The E-trade talking baby sweet-talks his girlfriend over video chat—and then gets busted for two-timing when his girlfriend realizes "that milkaholic Lindsay" is over at our hero's crib. Maybe talking babies are your thing. They don't do a lot for me. Whatever. Can I just point out: The original idea behind the talking baby was to send the message that E-trade is incredibly easy to use (so easy that an infant can do it). The ads have now lost all connection to this logic. They're just a series of 30-second Look Who's Talking sequels.
The rumblings were correct: Google bought its first Super Bowl ad. True to form, the company didn't attempt to shape its brand with a celebrity spokesperson, a lame comedy bit, or shenanigans involving animals. Instead, an almost all-text ad told the story—through search engine inquiries—of a guy who visits France, meets his soulmate, and starts a family. This was one of multiple ads this year tracing long character arcs (Cars.com and Dove Men+Care both followed a character from birth through adulthood), but, amazingly, the narrative here was expressed entirely through a product demonstration. Ad Report Card has long considered the melding of practical sales pitch with uplifting emotion the holy grail of advertising, and here's a prime example. Frankly, I'm getting a little of sick of Google doing everything right.
An ad for Vizio televisions—touting their ability to display content from the Internet via special included software—shows you all the incredible Internet stuff you could be watching on your Vizio TV: dramatic gopher, the "Numa Numa" guy, the "Chocolate Rain" guy. … Wait, this is what's supposed to convince us we need the Internet on our TVs? Ancient YouTube clips? Tell me honestly: Are you excited to watch content like this on your TV? If so, please let me know, so I can decline your invitation to come over and watch TV.
Emerald Nuts and Pop Secret (both owned by Diamond Foods) team up to share a 30-second ad with the tagline "Awesome + awesome = awesomer." I can't decide whether it's appealingly frugal for two brands to split the expense of a single ad or whether it's just low-rent. I'm leaning toward the latter.
A man is so protective of his Doritos stash that he uses the savory snack chips as ninja throwing stars when someone tries to steal a bag from him. I admit I chuckled at the suit of Samurai armor made entirely from Doritos. I also liked the earlier ad in which a little boy admonishes his mother's suitor, "Keep your hands off my mama, keep your hands off my Doritos." In the battle of pure humor spots, I'd say Doritos bested Bud Light. Which is remarkable when you consider that all the Doritos ads were submitted as part of a contest, while the Bud Light ads were made by an expensive advertising agency. Chalk one up for the slightly superior mediocrity of crowds.
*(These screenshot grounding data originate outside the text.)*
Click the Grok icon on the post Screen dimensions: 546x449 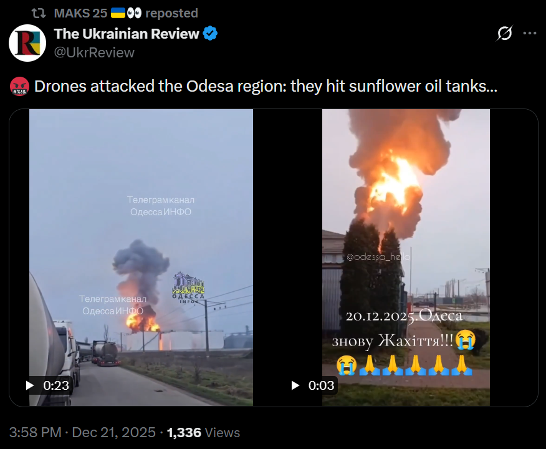[x=504, y=34]
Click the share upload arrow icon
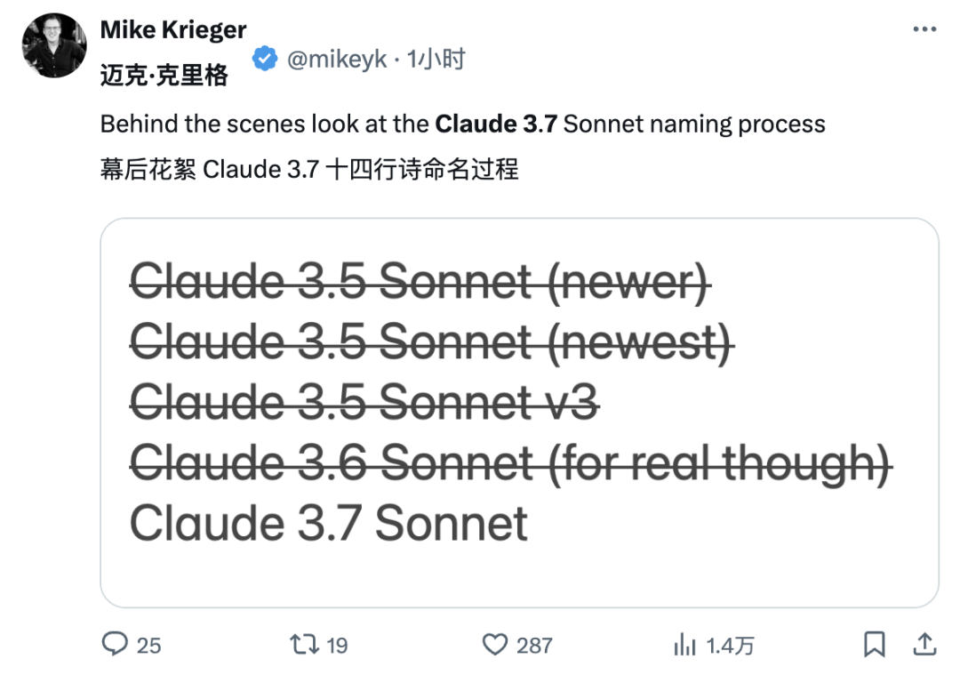Image resolution: width=960 pixels, height=675 pixels. (x=924, y=643)
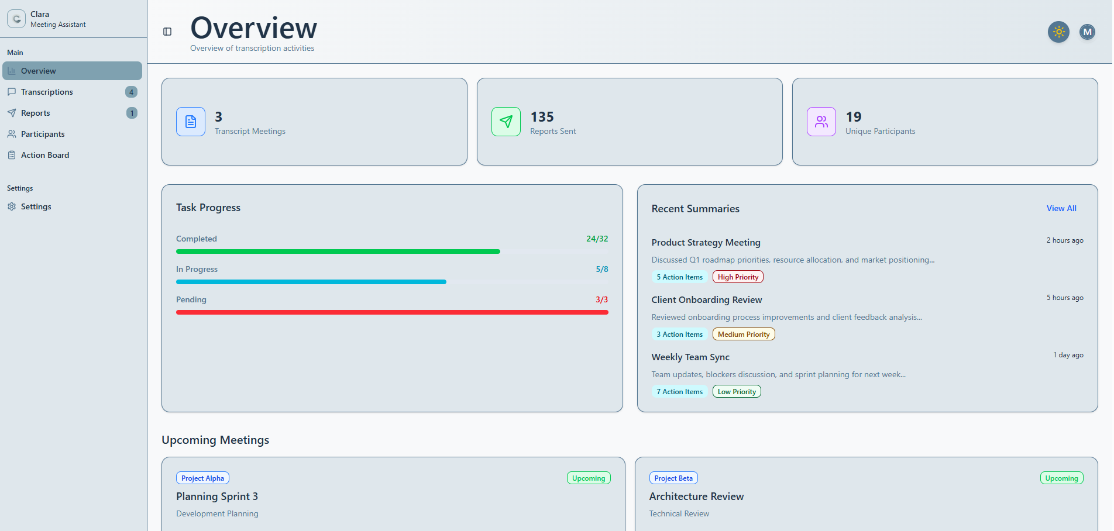Click the Transcript Meetings document icon
This screenshot has height=531, width=1114.
(191, 122)
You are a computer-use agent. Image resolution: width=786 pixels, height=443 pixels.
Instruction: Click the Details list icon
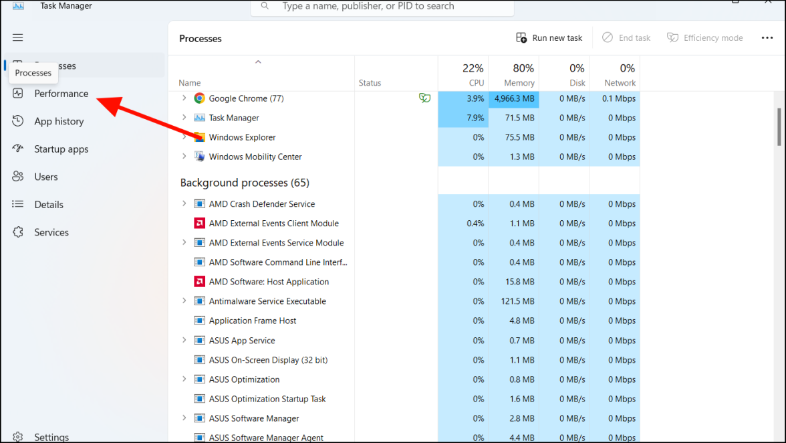[x=18, y=205]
With the game slipping out of Peyton Manning's hands (how delightful for this Patriots fan to once again see the glazed eyes, flushed skin, and pursed lips of a whupped Manning), Joe Montana celebrates his intact legacy as the greatest Super Bowl quarterback of all time. How does he celebrate? By doing a voice-over endorsement for Skechers Shape-ups—the butt-toning sneakers that look like orthopedic hospital equipment.
And thus ends a decidedly uninspiring slate of Super Bowl commercials. Will we still be talking about any of these ads years from now as we do with truly great Super Bowl spots? I doubt it. But we can talk about all of them today, in the comments section. Have at it.